* Texto da página
Apareçam no Festival Books & Memories

Novembro 6, 2017 por tiagosalazar.com

Sessão “Viagem Interior”

Escrever em tempo real uma série de textos sobre a acção do Neurofeedback dentro de um cubo de nome In Between the Box.

Os textos serão feitos a partir de palavras-chave como ira, ciúme, amor, amizade, desejo, morte.

Cada sessão terá a duração de 20 minutos, que é o tempo da bateria do capacete.

Os textos serão mostrados ao público à medida que estão a ser feitos, numa espécie de escrita automática e as emoções que ocorrem na mente são projectadas (e posteriormente comentadas pelo neurocientista).

O barómetro de cores explica o que está a acontecer.

Os textos nascerão de memórias e do que passa pela mente em tempo real.

Esta “Viagem Interior” será inspirada parcialmente neste texto do mestre J. Rentes de Carvalho

Despimo-nos quando escrevemos. Banal ou não, cada frase é um momento de Striptease, um apelo, uma cedência, um desejo, um grito, por vezes um pedido de esmola, um anseio de carinho.
Pelos jornais passo os olhos, há muito enojado do conteúdo rasca – “Mamas e Cuecas de Cristina Ferreira”, pais violadores, mortos no contramão, idosa assaltada – e no Facebook não entro, o tempo que me sobra dos livros gasto-o, fascinado, na leitura ou na visita de blogues. Demorando nos favoritos, lendo aqui e ali criquices e futilidades, lamentos, choros escondidos, dor funda, poesia sem jeito, para de súbito topar com boa prosa e verdadeira ciência, um poema que alegra, um desabafo que comove.

* Bloco de dados
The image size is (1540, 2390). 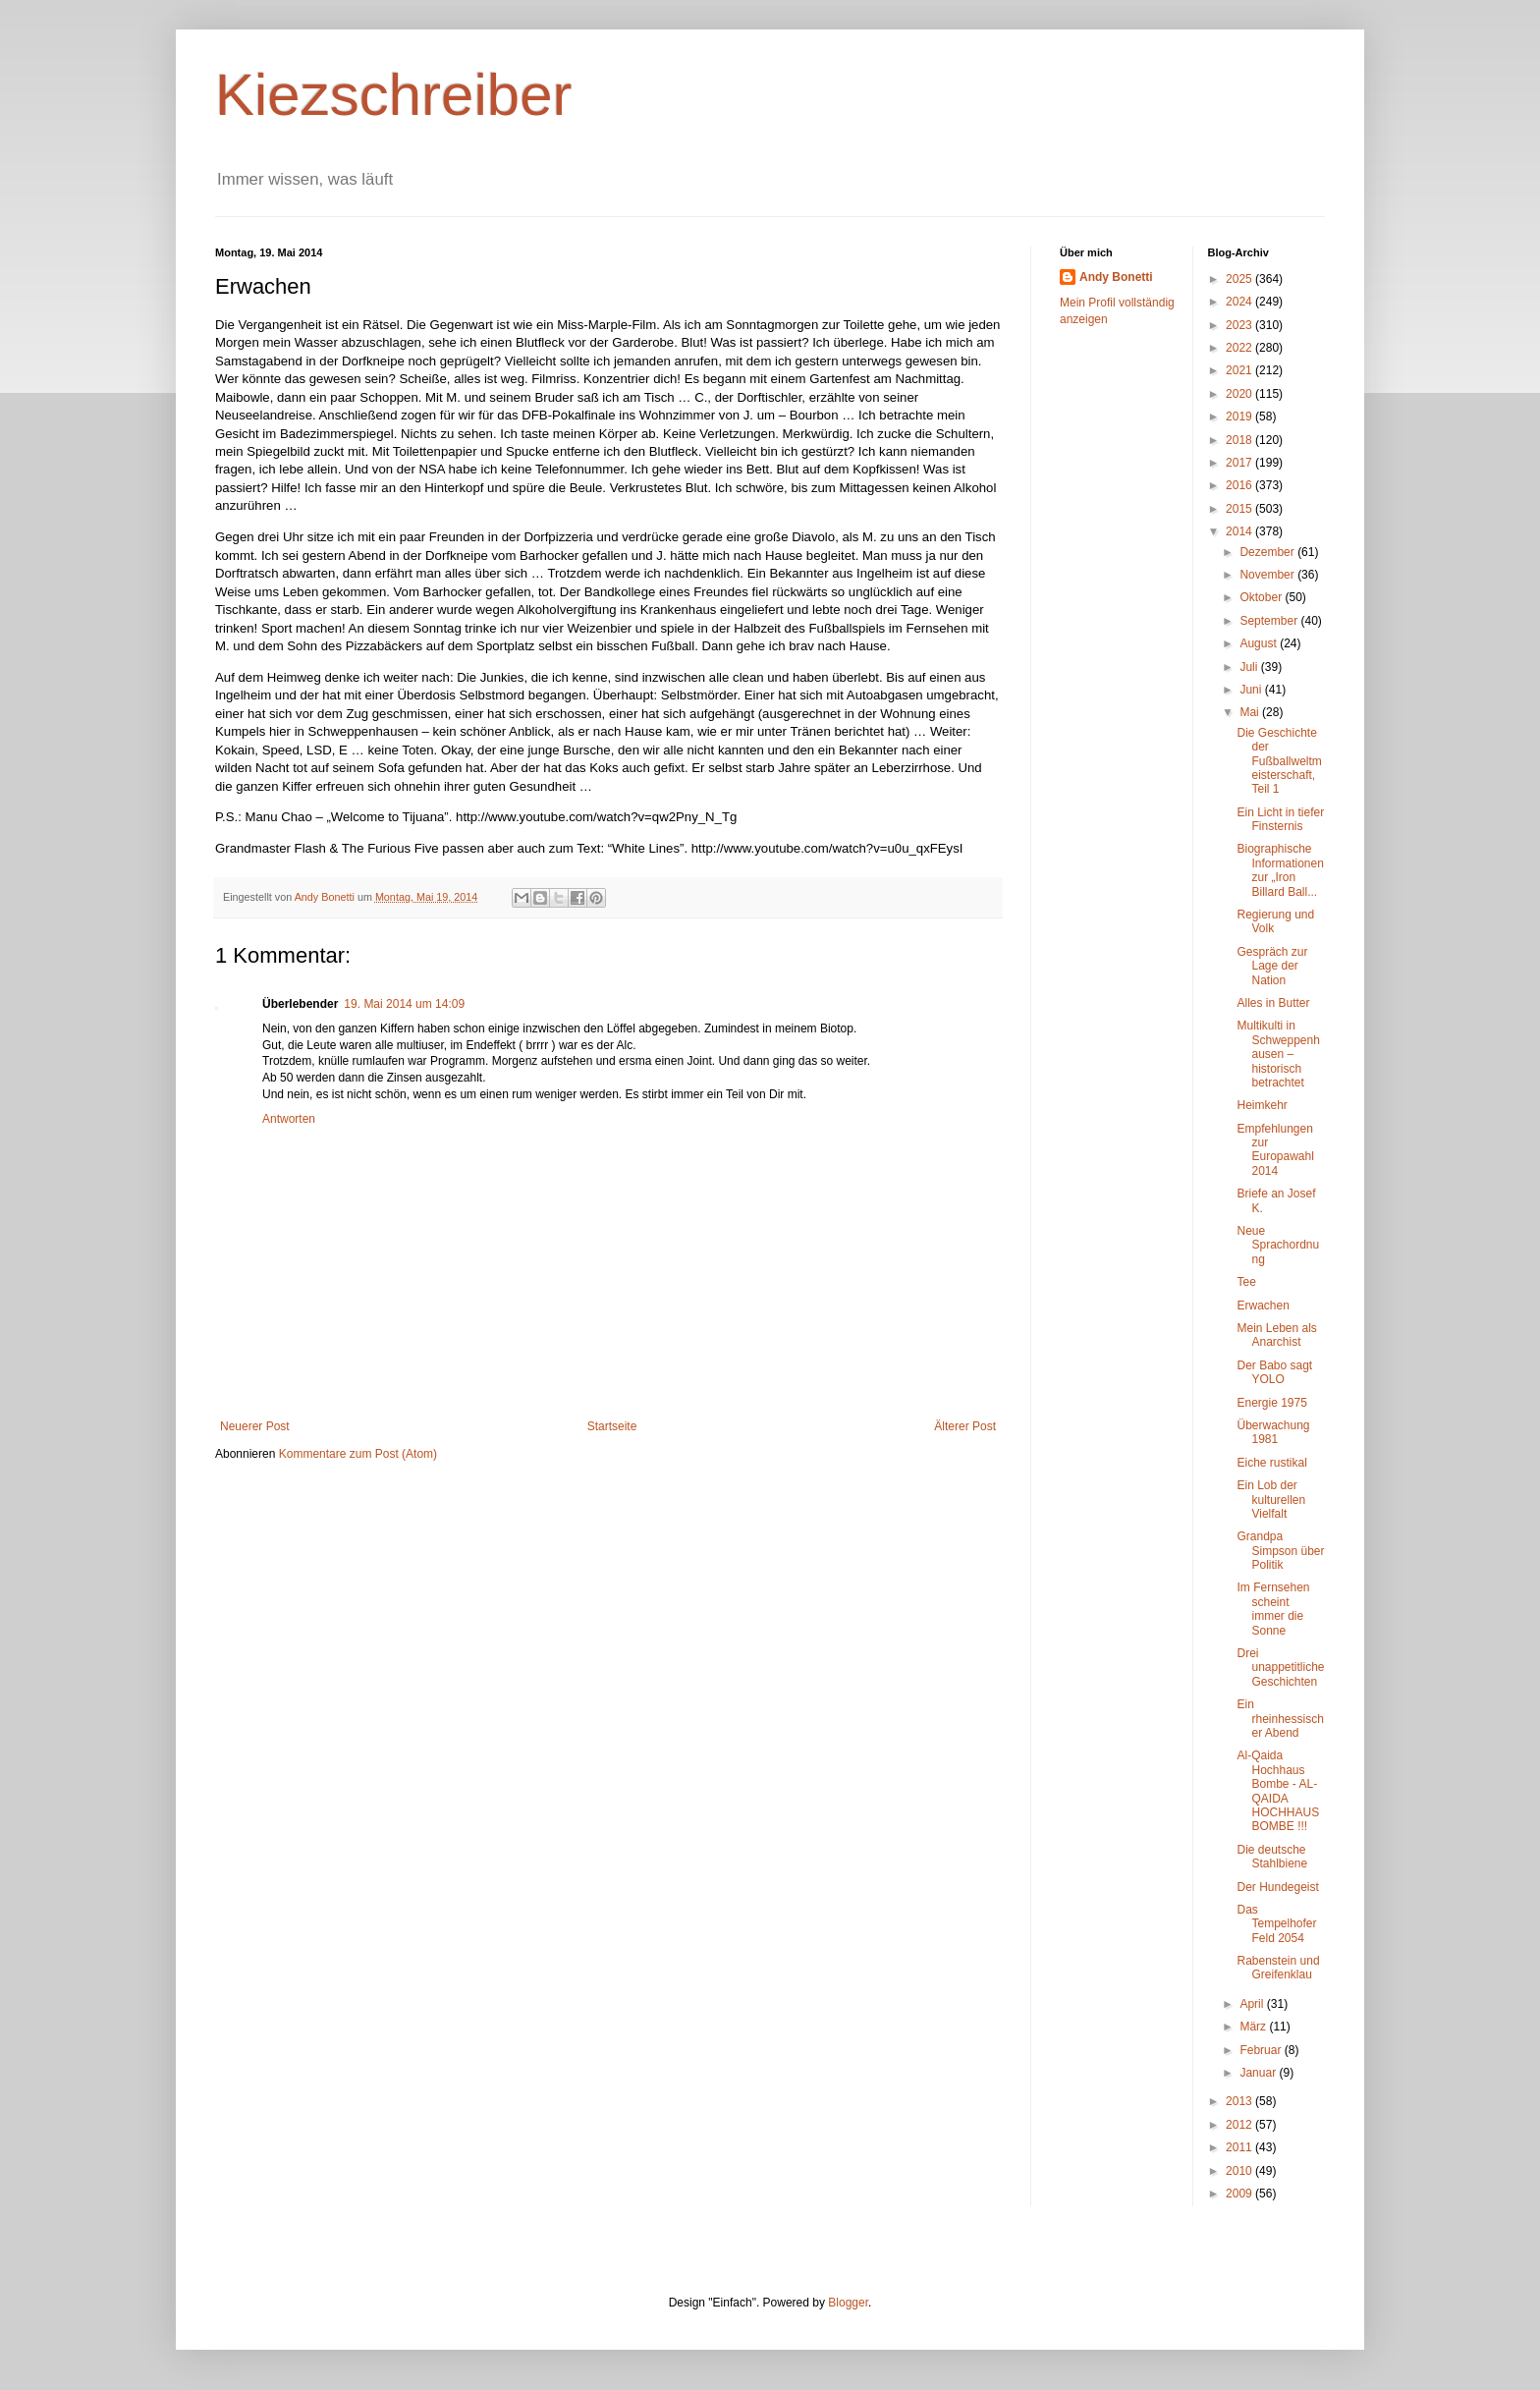 What do you see at coordinates (1276, 1924) in the screenshot?
I see `Das Tempelhofer Feld 2054` at bounding box center [1276, 1924].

* Execute o seguinte
De acordo com o texto da página, qual é a duração de cada sessão e a que corresponde esse tempo? O material não intervém de modo algum neste exercício.

* Resposta completa
Cada sessão dura 20 minutos, que é o tempo da bateria do capacete.